之后的几天,《黑神话》的制作进度提了起来。

  只不过,奇迹游戏的宣传视频下又多了点新问题。许琛靠在办公椅里,左手拇指在手机屏幕上缓慢地往下滑动。

  屏幕上是《黑神话:天命人》首支概念预告片的评论区。

  三天前这条视频刚发布的时候,评论区的画风还是清一色的“卧槽”“国产之光”“许琛永远的神”。那些留言像潮水一样涌进来,每一条都带着不加掩饰的狂热和期待,刷屏速度快到他根本来不及看完。

  现在不一样了。

  他的拇指停在一条点赞量三万七千的评论上。

  “说实话,古墓的DLC还没影呢就急着开新坑,这吃相是不是太难看了点?”

  往下翻。

  “西游题材做游戏的还少吗?手游页游端游加起来几百款了吧,哪个成了?凭什么你奇迹游戏就觉得自己能行?”

  再往下。

  “我现在最怕的就是古墓变成弃坑产品。

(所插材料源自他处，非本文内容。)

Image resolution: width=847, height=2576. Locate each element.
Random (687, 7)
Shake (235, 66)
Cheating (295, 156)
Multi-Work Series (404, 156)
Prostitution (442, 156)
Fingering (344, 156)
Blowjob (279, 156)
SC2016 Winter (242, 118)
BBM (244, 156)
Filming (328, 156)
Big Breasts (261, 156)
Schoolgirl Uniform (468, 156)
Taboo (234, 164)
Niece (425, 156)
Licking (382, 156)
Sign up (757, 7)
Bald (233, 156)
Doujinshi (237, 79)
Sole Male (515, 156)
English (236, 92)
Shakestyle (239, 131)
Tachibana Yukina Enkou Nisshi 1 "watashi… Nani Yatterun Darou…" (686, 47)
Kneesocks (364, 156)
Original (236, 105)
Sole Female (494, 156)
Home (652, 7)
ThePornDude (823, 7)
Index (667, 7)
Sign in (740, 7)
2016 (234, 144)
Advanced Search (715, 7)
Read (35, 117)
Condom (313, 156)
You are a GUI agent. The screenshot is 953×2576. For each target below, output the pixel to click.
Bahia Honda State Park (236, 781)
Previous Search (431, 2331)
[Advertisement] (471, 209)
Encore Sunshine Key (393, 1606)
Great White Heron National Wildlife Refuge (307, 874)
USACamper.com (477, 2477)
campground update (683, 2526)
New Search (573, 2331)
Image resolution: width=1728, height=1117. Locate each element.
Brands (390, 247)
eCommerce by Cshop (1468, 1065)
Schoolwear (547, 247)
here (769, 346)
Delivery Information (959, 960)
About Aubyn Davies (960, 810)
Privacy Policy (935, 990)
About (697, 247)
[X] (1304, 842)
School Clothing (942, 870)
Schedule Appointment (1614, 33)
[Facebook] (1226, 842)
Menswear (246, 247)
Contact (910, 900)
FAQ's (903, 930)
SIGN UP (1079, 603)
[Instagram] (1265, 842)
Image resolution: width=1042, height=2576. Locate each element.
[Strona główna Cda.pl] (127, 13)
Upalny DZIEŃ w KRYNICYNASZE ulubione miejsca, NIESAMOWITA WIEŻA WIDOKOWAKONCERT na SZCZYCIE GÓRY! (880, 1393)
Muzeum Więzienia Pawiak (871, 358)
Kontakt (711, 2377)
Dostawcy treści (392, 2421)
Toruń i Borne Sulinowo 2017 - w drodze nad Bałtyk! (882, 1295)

当初买的时候可是冲着'三部曲'去的,结果第一部还没做完后续内容就跑去搞新IP了?退钱。”

  “资本的味道太重了。一个游戏火了就想着复制成功,流水线批量生产3A大作?当我们玩家是韭菜?”

  热搜话题#奇迹游戏飘了#挂在榜单第四位,阅读量的数字已经跳到了两亿三千万。许琛用拇指点进去,里面的讨论帖密密麻麻,标题一个比一个扎眼——“从古墓到黑神话:一个游戏公司的膨胀史”“许琛是天才还是赌徒?”“当情怀变成生意”。

  他的表情没有任何变化。

  眼睛从屏幕上移开,目光落在窗外那棵梧桐树的树冠上。七月的叶片被晒得发亮,风从东南方向吹过来的时候,树冠整体往左偏了两度,露出底下那片被树荫遮蔽的停车场。有个穿白色T恤的年轻人正从车里出来,手里拎着一袋外卖。

  许琛把手机屏幕朝下扣在桌面上。

  玻璃面板和木质桌面接触的声音很轻——“嗒”的一下,像一颗棋子被放在棋盘上。

  他靠进椅背,弹簧发出一声细微的吱呀。双手搭在扶手两侧,十指自然垂落,指尖没有任何多余的动作。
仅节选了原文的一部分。